Published on Saturday, March 16, 2013 and tagged with
justice.
Four bright spots in the American justice system this week:
- A federal judge has ruled that National Security Letters, at least
accompanied by gag orders, are
unconstitutional.
- DC District Court ruled that the
CIA cannot reject out-of-hand the ACLU’s Freedom of Information Act
request for information on the drone program. The lower court
judge’s ruling effectively said that she thought the stuation absurd and
unjust, but saw no way to compel the disclosure that was compatible with
law and precedent. The district court disagreed with the
no-compatible-way part, not the this-is-absurd part.
- The 9th Circuit set
aside the 20-year-old capital conviction of Debra Jean Milke.
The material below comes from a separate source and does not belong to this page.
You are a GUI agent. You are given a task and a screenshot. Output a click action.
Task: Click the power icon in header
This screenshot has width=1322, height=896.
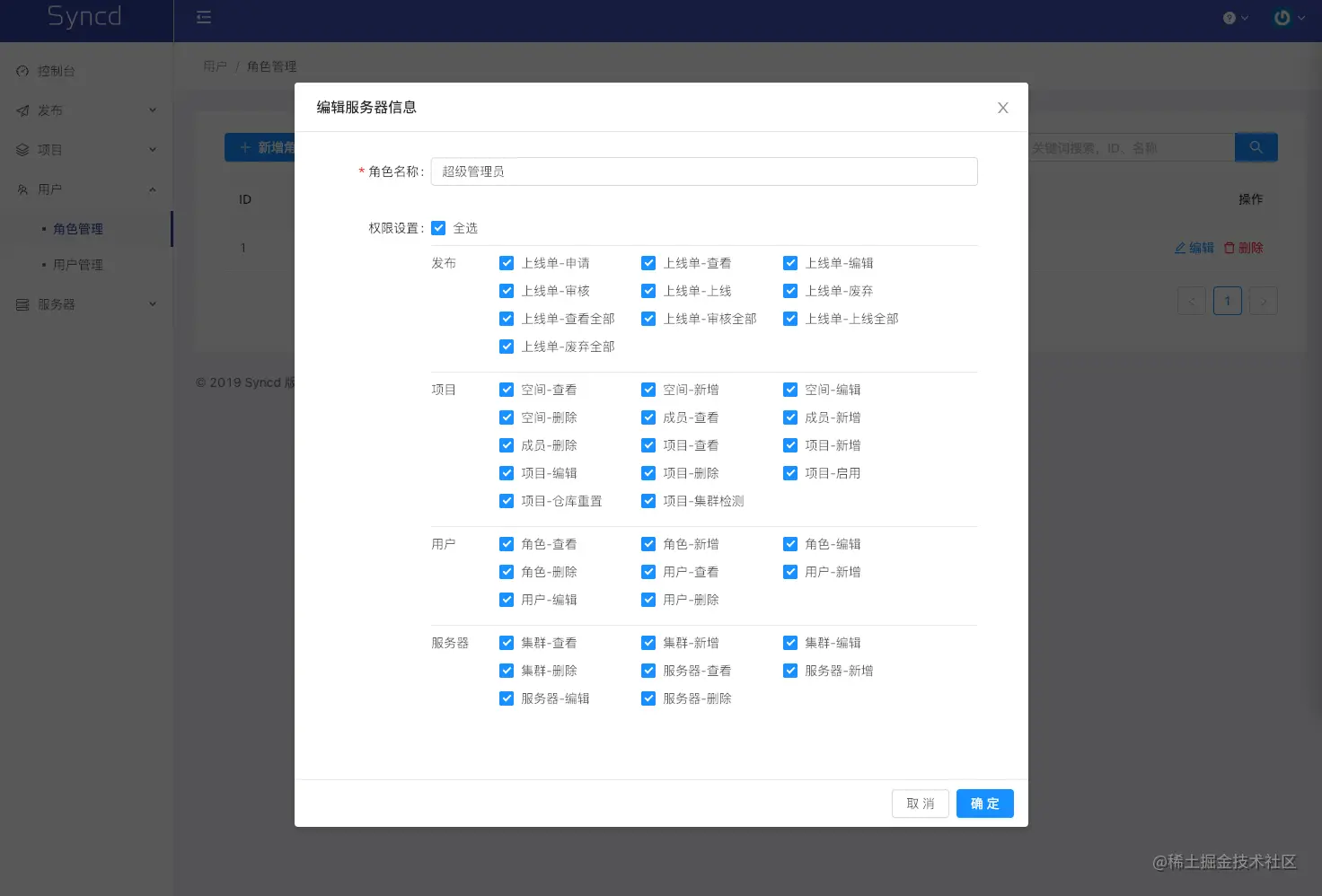point(1282,18)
Her
conviction was based almost entirely on the testimony of a police
officer that she had confessed, even though she and the other two other
men convicted all denied her involvement. The officer had a history of
lying under oath and mistreating defendants; he had also been ordered to
record his interview with Milke but did not have a recording to back up
his assertion that she confessed.
- Judge Otis Wright is laying down the smack
on Prenda Law and its related lawyers, etc. for running what seems to be
a massive scheme of extortion and fraud, using the courts and
allegations of copyright infringement of pornographic videos to get
people to pay settlements. Specious legal theories, extortion, forgery,
a court
hearing that would make Abbot and Costello proud, this case has it
all.
Published on Friday, March 15, 2013 and tagged with
internet.
The more we believe we are “at war” and believe the jingoistic
rhetoric, the more willing we are to give up our privacy, freedoms, and
control over how the Internet is run.
— Bruce Schneier on cyber-war
sabre-rattling
Published on Monday, March 11, 2013 and tagged with
crime and recsys.
The Guardian ran an article this weekend discussing predictive
policing and its future. Read it, it’s worthwhile.
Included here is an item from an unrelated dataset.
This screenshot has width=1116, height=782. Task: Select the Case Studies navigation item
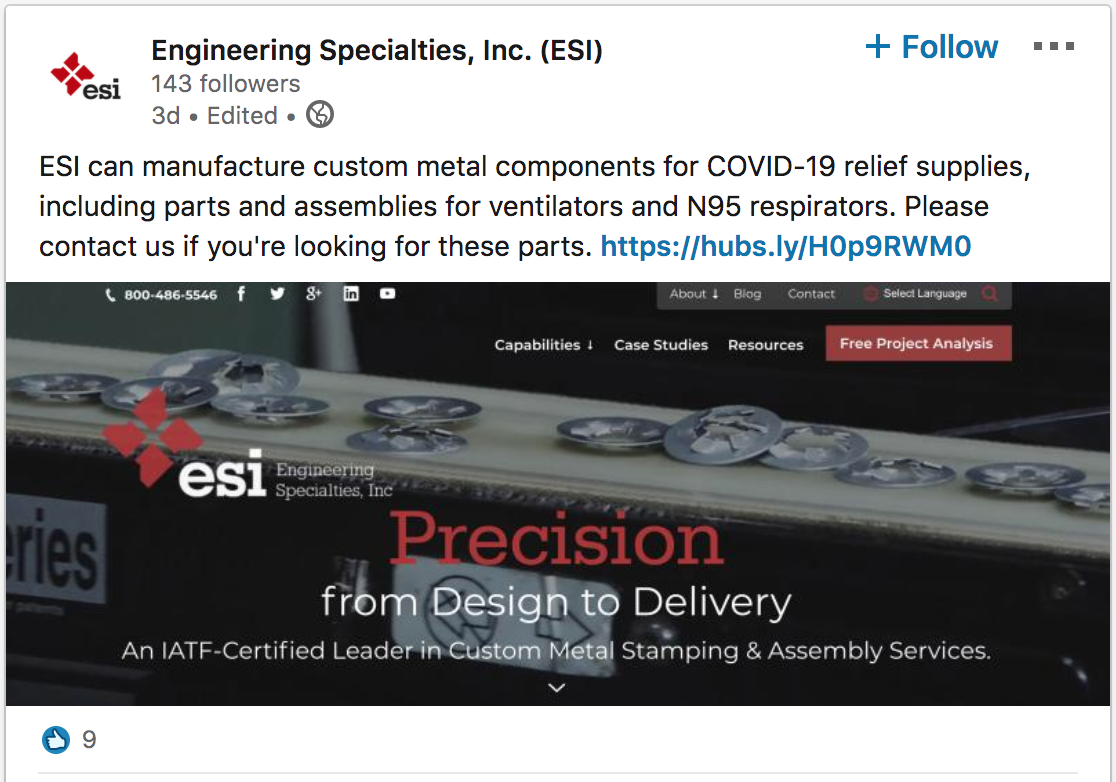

I greatly appreciated a number of the moral concerns Morozov raises,
and he does an excellent job of connecting the issue to much of its
surrounding social context. He also is quite balanced in his approach,
urging caution while being cognizant of the real, on-the-ground benefits
of the technology.
Unfortunately, he falls into the same trap as Eli Pariser (The
Filter Bubble) in ascribing algorithmic deficiencies to
questionable allegiances of their creators:
But how do we know that the algorithms used for prediction do not
reflect the biases of their authors? For example, crime tends to happen
in poor and racially diverse areas. Might algorithms – with their
presumed objectivity – sanction even greater racial profiling?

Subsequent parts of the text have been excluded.